He helped with the digging of the East Jordan Canal and helped build many bridges in the area. He was a fancier of fine horses.  Joseph loved sports and was active in baseball. On the Draper team called the Red Sox, he played catcher behind the home plate. Joseph never used a mitt in catching the ball and his fingers were injured many times, causing his knuckles to be out of shape for the rest of his life.  Their team was never beaten except by one Salt Lake team whose pitcher was Heber J. Grant.  Even in later years he remained an avid baseball fan until ill health prevented him from regular attendance.

 

Joseph Michael married Celestia Ann Brown on January 9, 1879 in the Salt Lake Endowment House.  The sealing was performed by Daniel H. Wells.  Celestia, whom he called “Lettie,” was born December 3, 1859.

 

They built a home in the eastern part of Draper on Relation Street, appropriately named since it was populated by numerous descendants of his father, Lauritz Smith. He constructed an all granite retaining wall around his residence and later erected a monument of granite near it.

 

Here they raised fourteen children, seven girls and seven boys.  He was an ardent farmer and horticulturist.  Much of his Draper farm was planted in beautiful fruit trees and bushes.  He sent to the Eastern States for many new varieties of fruit trees and other plants.  His children were kept busy picking the many apples, peaches, pears, prunes and dewberries, and in helping to haul them to the Salt Lake market.  He would leave home at 3:00 am to be on the market at 5:00 am.   Sometimes there would be as many as seventy crates at one picking.   He was also the fruit tree inspector for Salt Lake County for many years.  This required him to travel to Salt Lake City many times.  Often he would take his wife and children along to do shopping while he attended to business.

Joseph Michael was called to be a Sunday School teacher in 1872 at age sixteen, and a Ward Teacher in 1873.  He labored in these capacities almost all of his life.  He was also called to the Presidency of the MIA and the Superintendency of the Sunday School.  He was ordained an Elder in the 15th Quorum of Elders, which comprised the towns of Draper, Sandy, Union, Butler, Granite, and Crescent, from 1879 to 1887.  He was a Ward Clerk for a number of years.  He was ordained a Seventy in 1887 and a member of the Quorum Presidency.  In 1890 he was ordained a High Priest by Francis M. Lyman and served on the stake High Council of the original Jordan Stake for 25 years.

● Given entries:
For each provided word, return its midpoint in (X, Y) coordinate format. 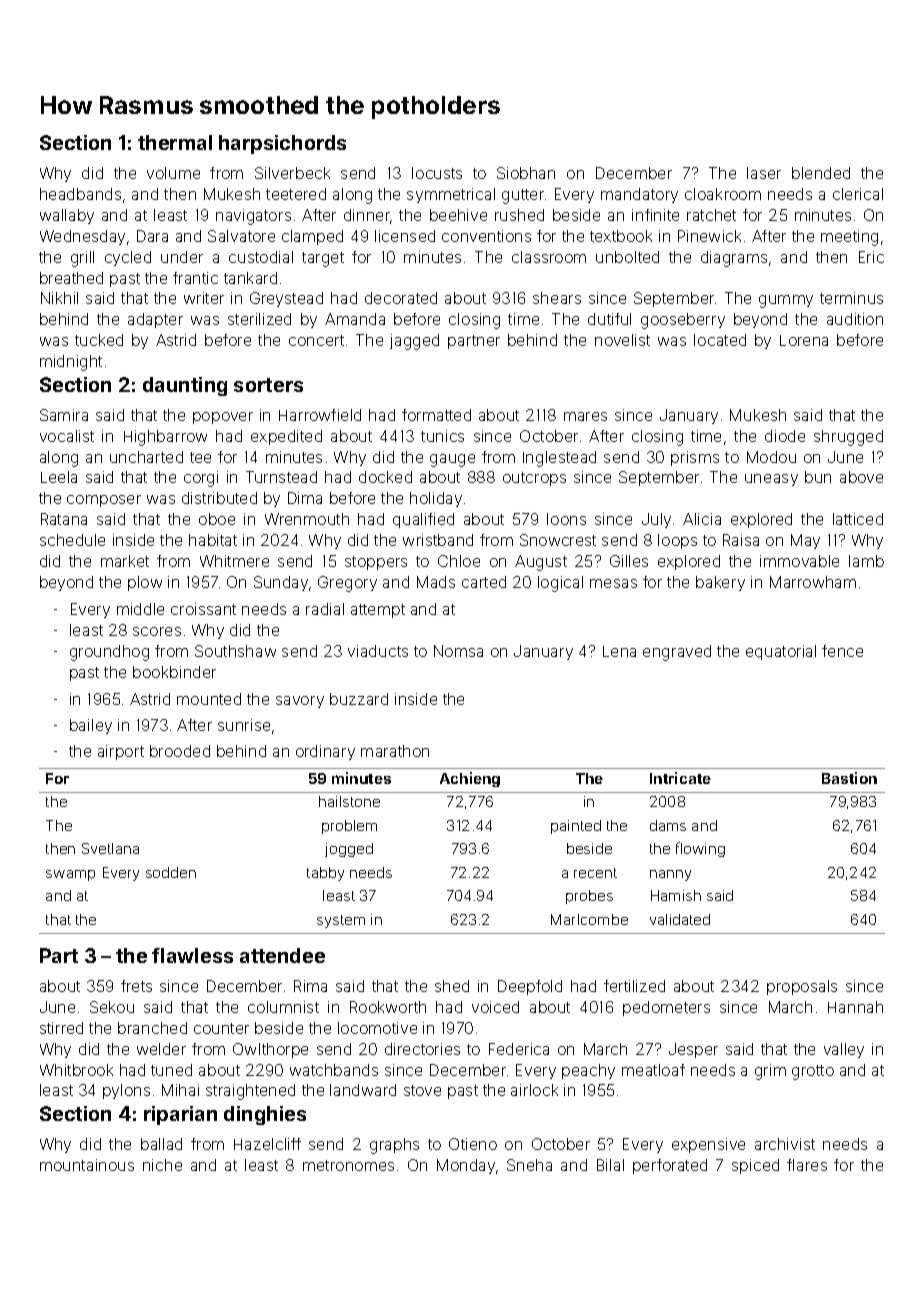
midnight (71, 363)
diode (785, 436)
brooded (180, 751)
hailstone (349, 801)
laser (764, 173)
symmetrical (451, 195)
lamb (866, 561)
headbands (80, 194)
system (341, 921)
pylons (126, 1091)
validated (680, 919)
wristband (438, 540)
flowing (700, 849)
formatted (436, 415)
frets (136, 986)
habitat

● Set exercise 1: List the towns that the biographical sketch of Joseph Michael says made up the 15th Quorum of Elders.
● Set exercise 2: Write the next paragraph of the biographical sketch of Joseph Michael, picking up after its final sentence.

● Task result 1: Draper, Sandy, Union, Butler, Granite, Crescent

● Task result 2:
In 1924 he was ordained a Patriarch by Richard R. Lyman following in the footsteps of his father, Lauritz Smith.  He did most of the baptizing in the Draper Ward for many years.  He labored for six months in the California Mission and was a Home Missionary for thirty years.  He took part in community activities and enjoyed participating.  His grandchildren remember well his entries in the Fourth and Twenty-fourth of July parades. He won first prize in his category when he put together a pioneer covered wagon rigged in great detail with a plow, wooden wash tubs, an old time churn, and other relics.  Lettie, decked out in authentic pioneer bonnet and dress, drove the team.  Joseph, with shotgun over his shoulder, walked alongside singing, “Come, Come, Ye Saints.”  Some of his children and grandchildren followed.  His beloved wife, Lettie, passed away at the age of 55 on April 1, 1914.   Eight years later, he married Annie P. Larsen on Sept. 20, 1922 in the Salt Lake Temple.  Joseph Michael Smith died on February 20, 1948 at the age of 92.  At the time of his death, he had sixty-four living grandchildren.  He is buried in the Draper City Cemetery.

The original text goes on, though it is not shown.